It’s April 6th.
I often use gardening as a metaphor when I think about how the mind works. I feel like ideas grow naturally, but they’re cultivated. Without cultivation, you may get something beautiful, but if you’re anywhere near a city, you’ll probably get a mess of weeds.
Writing and speaking is like gathering fruit and clippings from the garden.
So, that’s a lovely idea. But I only know it in an abstract way. So, I’ve decided to bring the metaphor down to Earth. I have too much theory and not enough practice.
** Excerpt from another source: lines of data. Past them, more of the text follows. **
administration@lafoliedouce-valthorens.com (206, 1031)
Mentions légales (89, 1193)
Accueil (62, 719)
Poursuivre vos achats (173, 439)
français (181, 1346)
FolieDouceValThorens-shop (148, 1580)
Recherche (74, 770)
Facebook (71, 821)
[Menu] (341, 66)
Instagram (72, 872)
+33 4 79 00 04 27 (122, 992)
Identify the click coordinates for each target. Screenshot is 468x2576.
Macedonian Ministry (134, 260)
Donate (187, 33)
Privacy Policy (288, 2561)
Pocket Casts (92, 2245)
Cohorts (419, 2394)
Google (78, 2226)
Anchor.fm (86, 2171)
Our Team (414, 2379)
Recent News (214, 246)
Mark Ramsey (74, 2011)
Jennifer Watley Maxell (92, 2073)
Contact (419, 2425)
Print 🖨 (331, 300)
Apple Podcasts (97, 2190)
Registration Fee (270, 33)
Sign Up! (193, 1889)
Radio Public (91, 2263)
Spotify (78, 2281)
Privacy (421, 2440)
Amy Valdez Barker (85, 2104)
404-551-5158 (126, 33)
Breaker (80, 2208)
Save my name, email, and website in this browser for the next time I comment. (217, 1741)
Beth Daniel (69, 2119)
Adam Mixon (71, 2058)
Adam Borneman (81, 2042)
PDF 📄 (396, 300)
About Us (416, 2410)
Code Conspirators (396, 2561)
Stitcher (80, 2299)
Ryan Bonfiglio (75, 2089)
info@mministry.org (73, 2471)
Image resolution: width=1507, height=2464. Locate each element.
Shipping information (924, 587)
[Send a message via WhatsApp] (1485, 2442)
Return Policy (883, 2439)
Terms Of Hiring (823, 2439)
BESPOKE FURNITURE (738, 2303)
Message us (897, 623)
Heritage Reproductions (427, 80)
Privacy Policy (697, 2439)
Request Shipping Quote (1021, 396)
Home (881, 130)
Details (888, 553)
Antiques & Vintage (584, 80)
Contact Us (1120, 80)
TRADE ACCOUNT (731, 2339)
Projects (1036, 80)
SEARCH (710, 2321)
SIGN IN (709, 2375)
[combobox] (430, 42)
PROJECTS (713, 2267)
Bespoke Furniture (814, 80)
I ordered coleus seeds in the mail a week ago. They haven’t shipped yet, so I impulsively picked up a small packet of them from a nursery. Why wait? The growing season is only so long. (And then you die.)
The fact that I’m starting with seeds feels especially important. I’ve never grown anything from a seed. I’ve never watched a plant grow from its very beginning. I think that by watching it sprout, and writing about it, then I’ll really care for it, and not just forget about it and let it wilt.
If I can learn to really care for one plant, then maybe I can really care for a whole garden someday. But right now, I feel like I’m not competent. I have a hardy pothos and a snake plant. I give them water whenever I happen to remember, which is enough to keep them happy. But their independence also makes them easy to forget.
A deeper relationship requires, by necessity, higher maintenance. (A new metaphor.)